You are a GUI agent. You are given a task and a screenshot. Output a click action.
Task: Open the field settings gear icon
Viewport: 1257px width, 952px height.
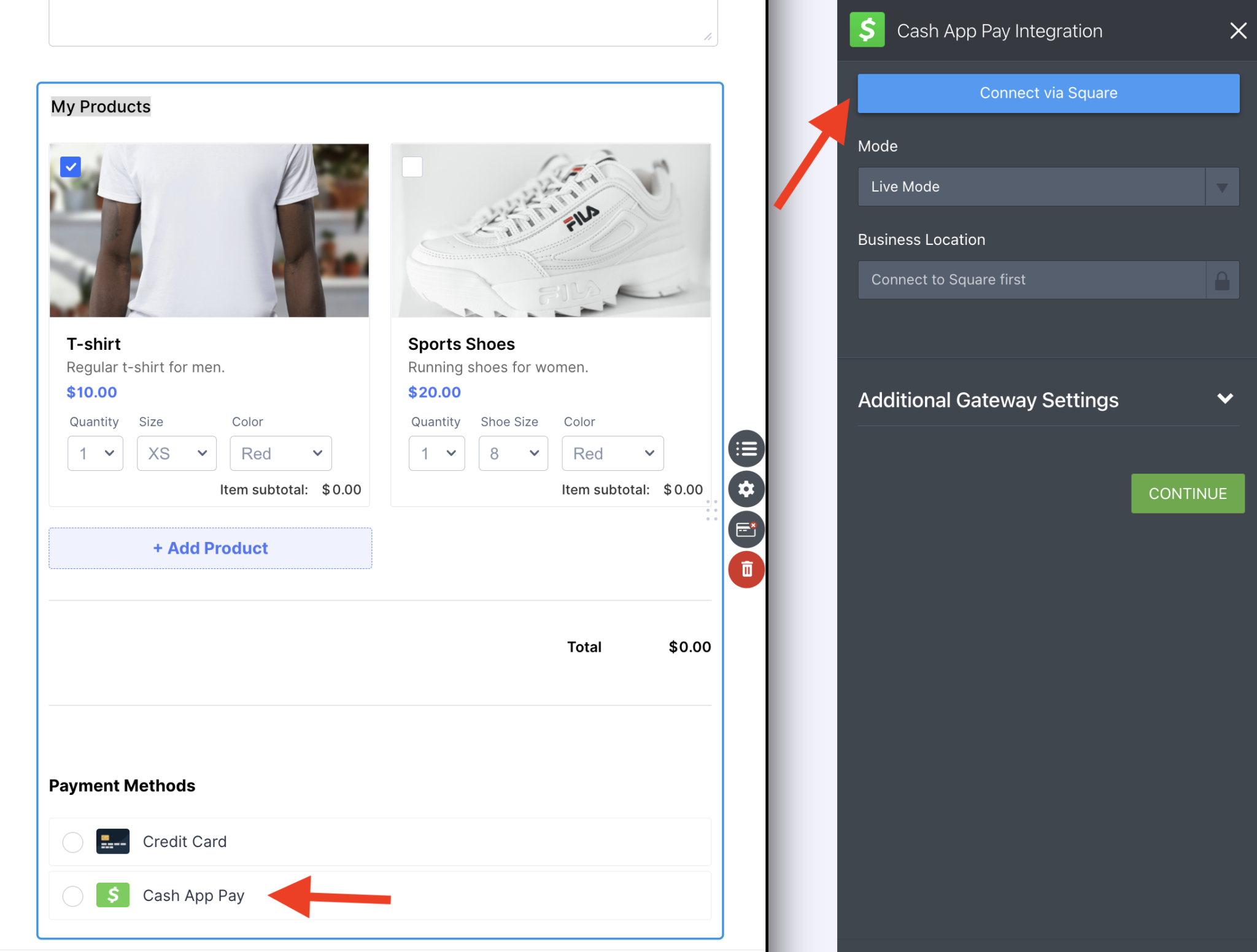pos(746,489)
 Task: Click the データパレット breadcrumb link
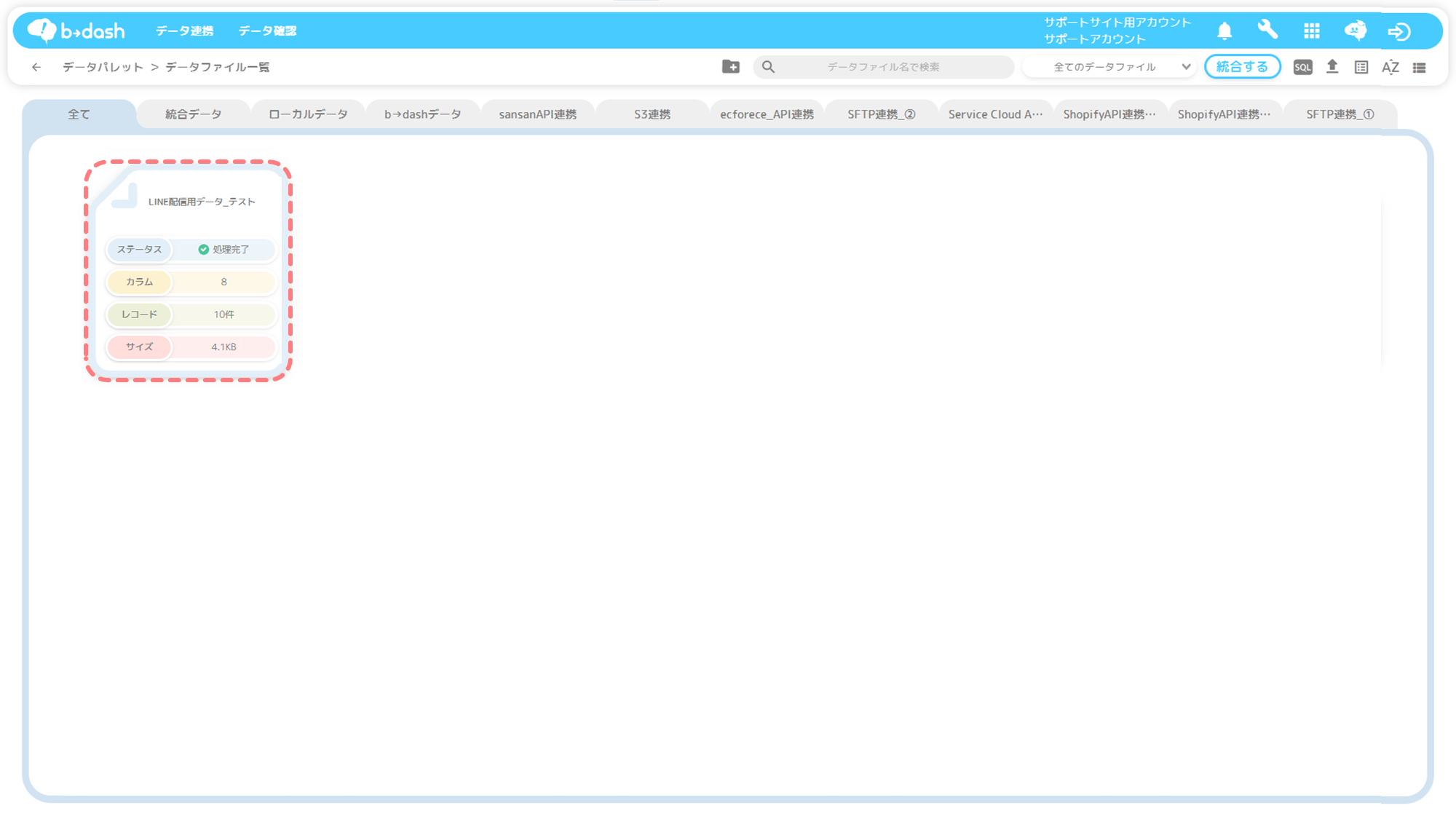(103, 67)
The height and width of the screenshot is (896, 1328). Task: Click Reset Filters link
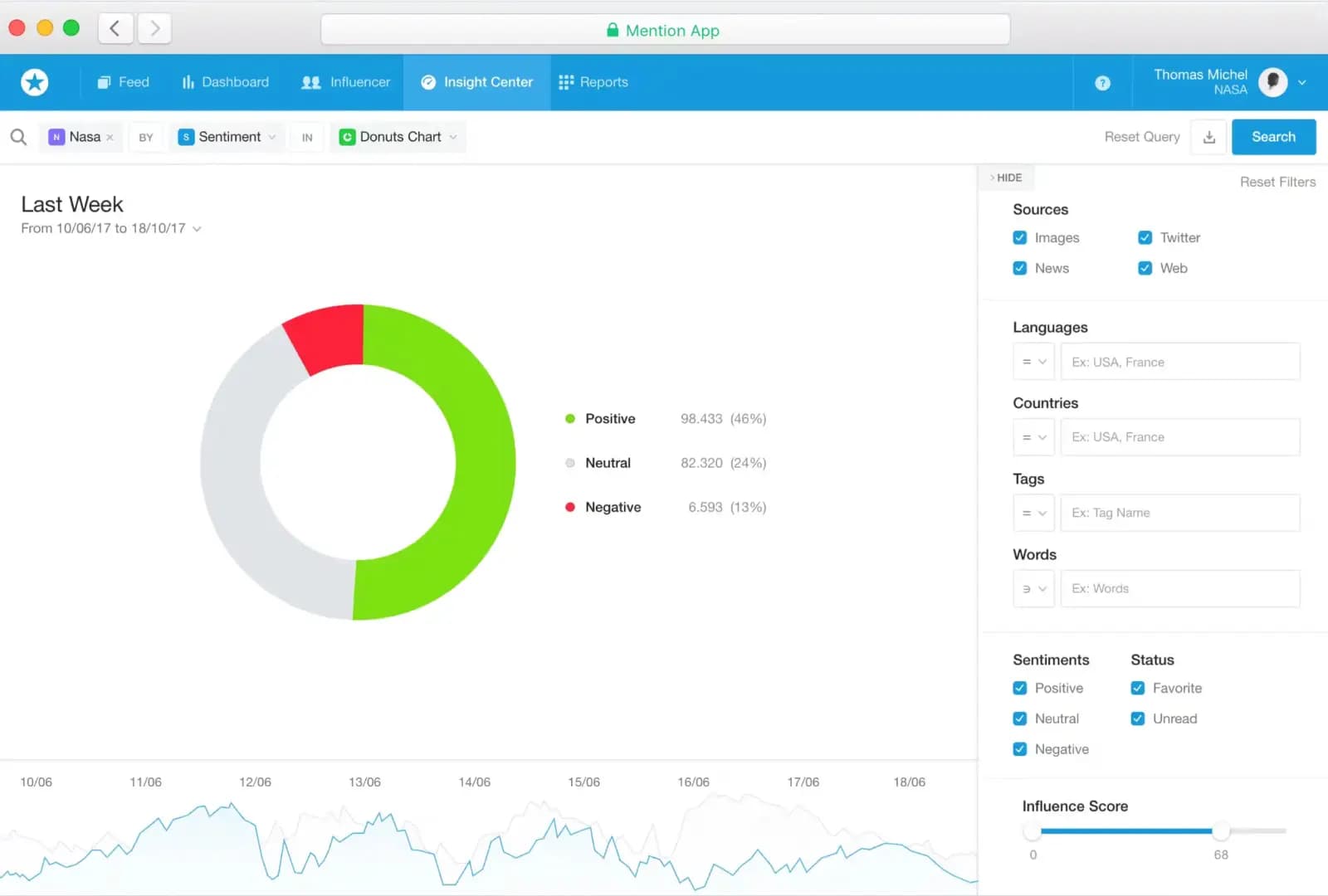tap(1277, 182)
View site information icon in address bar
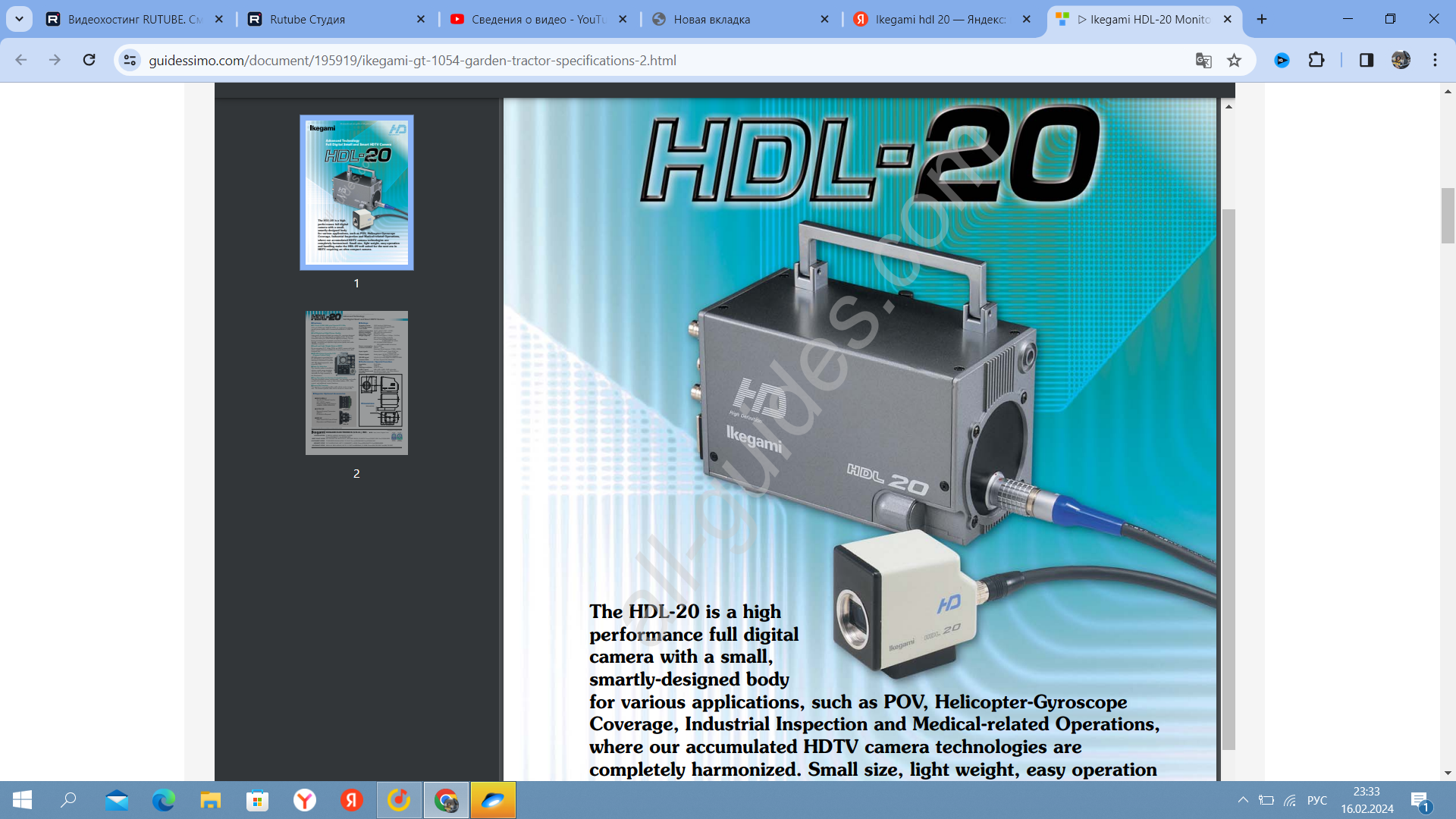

* _Try it_:
The required answer is an exact copy of the lines from the one containing "Task: Open the field settings gear icon" through the last line of the material, with the pictures removed.

* _Expected output_:
Task: Open the field settings gear icon
Viewport: 1257px width, 952px height.
pos(746,489)
 Task: Click the データパレット breadcrumb link
(103, 67)
The height and width of the screenshot is (896, 1328). Task: Click Reset Filters link
tap(1277, 182)
View site information icon in address bar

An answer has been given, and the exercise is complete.